> _Work order_: Copy each line of the data that has "refresh" in it.

> _Data extracted from a collection_:
'''

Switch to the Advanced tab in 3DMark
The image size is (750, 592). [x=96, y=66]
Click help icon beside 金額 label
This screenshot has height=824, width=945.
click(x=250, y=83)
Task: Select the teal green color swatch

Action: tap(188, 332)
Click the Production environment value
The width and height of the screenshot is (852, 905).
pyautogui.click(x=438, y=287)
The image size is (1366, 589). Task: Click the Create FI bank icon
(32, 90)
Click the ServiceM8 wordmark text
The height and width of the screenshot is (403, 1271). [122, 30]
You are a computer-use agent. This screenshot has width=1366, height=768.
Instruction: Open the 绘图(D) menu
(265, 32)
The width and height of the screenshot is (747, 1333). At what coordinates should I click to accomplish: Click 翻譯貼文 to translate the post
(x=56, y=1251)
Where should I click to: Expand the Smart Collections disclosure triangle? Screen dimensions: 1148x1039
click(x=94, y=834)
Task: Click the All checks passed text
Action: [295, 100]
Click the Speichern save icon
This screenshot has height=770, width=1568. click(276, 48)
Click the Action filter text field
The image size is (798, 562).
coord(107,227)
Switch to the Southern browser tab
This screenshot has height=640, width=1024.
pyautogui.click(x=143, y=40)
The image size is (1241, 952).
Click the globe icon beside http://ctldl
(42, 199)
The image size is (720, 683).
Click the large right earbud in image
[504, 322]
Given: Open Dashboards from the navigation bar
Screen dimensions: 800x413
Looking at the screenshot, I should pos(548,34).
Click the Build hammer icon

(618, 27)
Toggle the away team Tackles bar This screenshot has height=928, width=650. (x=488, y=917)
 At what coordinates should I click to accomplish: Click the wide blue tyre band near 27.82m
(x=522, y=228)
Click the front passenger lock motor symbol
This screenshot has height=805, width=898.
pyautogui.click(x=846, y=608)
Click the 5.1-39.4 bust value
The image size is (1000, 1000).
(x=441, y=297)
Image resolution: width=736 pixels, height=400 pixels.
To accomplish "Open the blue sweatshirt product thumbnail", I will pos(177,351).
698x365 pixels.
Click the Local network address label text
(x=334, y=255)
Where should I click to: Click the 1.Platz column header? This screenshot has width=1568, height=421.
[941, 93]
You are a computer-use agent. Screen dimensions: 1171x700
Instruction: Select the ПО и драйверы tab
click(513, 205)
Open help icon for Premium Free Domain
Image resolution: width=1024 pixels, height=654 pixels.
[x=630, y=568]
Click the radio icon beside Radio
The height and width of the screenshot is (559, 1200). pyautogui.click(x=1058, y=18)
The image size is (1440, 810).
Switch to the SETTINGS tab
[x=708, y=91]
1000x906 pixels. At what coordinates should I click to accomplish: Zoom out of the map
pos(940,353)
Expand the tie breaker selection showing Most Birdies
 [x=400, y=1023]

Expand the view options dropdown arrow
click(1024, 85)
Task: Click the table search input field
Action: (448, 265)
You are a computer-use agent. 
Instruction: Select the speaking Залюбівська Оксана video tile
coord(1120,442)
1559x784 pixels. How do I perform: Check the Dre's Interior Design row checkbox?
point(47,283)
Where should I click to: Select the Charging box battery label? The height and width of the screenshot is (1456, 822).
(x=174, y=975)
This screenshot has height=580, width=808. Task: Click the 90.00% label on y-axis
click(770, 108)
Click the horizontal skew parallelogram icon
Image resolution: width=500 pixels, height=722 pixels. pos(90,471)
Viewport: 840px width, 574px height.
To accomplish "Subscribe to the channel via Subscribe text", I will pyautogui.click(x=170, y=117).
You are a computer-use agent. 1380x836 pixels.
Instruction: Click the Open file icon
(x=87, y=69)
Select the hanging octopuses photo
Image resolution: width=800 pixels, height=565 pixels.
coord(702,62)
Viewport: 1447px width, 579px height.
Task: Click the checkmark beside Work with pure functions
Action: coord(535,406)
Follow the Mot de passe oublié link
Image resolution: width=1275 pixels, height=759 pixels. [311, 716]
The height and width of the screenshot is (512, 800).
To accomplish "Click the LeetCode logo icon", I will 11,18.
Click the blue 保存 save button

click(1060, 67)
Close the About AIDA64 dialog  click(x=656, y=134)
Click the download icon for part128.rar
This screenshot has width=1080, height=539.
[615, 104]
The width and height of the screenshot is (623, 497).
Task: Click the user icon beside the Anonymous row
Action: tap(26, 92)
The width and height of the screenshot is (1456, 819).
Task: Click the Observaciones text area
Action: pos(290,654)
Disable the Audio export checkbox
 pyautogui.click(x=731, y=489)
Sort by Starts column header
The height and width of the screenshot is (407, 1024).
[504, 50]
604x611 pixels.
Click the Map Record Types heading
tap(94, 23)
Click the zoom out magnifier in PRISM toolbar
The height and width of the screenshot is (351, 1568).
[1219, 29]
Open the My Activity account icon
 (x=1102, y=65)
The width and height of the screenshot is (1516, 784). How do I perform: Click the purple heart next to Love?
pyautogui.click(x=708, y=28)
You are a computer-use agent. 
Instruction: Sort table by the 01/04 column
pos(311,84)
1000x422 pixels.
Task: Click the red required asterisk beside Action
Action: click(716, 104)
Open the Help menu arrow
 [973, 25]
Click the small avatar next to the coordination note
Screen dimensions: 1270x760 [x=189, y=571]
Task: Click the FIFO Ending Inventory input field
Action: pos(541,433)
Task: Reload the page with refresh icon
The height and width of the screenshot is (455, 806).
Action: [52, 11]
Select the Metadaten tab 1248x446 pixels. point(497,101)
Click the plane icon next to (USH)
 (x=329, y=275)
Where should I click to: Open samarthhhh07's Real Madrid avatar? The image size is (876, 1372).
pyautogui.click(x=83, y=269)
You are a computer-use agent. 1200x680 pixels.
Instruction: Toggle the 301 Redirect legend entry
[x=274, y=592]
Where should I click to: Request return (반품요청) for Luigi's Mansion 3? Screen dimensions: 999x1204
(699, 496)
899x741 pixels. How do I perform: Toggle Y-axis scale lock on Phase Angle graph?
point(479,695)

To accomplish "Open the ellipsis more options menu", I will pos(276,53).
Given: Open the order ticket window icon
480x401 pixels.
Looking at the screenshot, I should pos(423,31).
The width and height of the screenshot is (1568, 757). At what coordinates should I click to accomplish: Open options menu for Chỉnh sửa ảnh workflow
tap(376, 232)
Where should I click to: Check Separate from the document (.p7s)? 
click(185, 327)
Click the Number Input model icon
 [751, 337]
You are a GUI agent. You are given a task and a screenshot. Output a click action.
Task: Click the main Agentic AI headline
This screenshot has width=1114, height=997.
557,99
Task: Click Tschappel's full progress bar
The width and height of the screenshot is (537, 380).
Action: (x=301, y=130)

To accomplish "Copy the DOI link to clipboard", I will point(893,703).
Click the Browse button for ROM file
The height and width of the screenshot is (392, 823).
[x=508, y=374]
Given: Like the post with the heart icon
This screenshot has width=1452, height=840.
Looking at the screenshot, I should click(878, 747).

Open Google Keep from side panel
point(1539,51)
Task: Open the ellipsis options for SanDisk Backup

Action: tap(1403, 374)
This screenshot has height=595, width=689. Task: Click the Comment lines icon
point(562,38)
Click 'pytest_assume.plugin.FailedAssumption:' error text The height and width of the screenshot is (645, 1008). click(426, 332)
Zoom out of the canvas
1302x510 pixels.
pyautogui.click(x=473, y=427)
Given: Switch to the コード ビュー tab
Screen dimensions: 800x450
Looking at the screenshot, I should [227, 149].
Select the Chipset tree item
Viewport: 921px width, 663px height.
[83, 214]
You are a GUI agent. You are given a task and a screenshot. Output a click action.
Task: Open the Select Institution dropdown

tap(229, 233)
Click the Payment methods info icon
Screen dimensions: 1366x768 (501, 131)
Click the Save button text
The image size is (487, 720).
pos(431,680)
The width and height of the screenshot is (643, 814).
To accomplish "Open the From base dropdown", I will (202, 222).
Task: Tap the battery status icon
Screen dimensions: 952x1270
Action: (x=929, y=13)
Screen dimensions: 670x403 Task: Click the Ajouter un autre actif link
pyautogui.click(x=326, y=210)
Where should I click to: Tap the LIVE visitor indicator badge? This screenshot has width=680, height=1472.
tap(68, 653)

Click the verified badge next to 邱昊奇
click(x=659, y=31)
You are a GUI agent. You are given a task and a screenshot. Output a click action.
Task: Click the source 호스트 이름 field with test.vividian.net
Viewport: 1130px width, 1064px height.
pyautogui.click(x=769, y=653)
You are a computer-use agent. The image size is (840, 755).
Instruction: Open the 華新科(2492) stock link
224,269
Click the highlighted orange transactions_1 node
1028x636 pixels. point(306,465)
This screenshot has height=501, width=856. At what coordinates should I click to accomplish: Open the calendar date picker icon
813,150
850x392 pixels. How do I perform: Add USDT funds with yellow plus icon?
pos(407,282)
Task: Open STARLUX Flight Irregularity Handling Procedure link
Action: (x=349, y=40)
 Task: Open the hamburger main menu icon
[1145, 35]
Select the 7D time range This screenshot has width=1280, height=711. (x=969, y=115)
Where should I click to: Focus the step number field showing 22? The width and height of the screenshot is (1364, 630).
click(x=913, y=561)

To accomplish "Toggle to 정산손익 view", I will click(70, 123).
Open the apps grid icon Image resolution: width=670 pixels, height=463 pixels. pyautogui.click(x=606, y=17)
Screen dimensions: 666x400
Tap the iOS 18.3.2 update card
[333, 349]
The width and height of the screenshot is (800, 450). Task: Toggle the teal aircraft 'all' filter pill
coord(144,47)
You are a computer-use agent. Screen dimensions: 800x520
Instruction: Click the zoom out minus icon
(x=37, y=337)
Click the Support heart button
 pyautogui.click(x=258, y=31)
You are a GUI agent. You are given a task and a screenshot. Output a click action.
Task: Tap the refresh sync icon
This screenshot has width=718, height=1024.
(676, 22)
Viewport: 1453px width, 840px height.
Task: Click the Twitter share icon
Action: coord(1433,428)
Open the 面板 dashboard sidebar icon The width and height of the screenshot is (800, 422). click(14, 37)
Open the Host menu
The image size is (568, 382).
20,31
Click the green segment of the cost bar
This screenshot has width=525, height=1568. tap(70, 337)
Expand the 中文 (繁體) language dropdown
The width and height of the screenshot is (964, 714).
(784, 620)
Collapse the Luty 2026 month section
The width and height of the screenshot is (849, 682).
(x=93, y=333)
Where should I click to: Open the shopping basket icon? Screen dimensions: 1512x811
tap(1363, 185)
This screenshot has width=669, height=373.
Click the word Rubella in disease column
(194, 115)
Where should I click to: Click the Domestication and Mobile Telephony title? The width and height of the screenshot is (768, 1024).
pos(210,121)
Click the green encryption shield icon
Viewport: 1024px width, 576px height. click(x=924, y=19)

'''

> _Task solution_:
Task: Reload the page with refresh icon
Task: Tap the refresh sync icon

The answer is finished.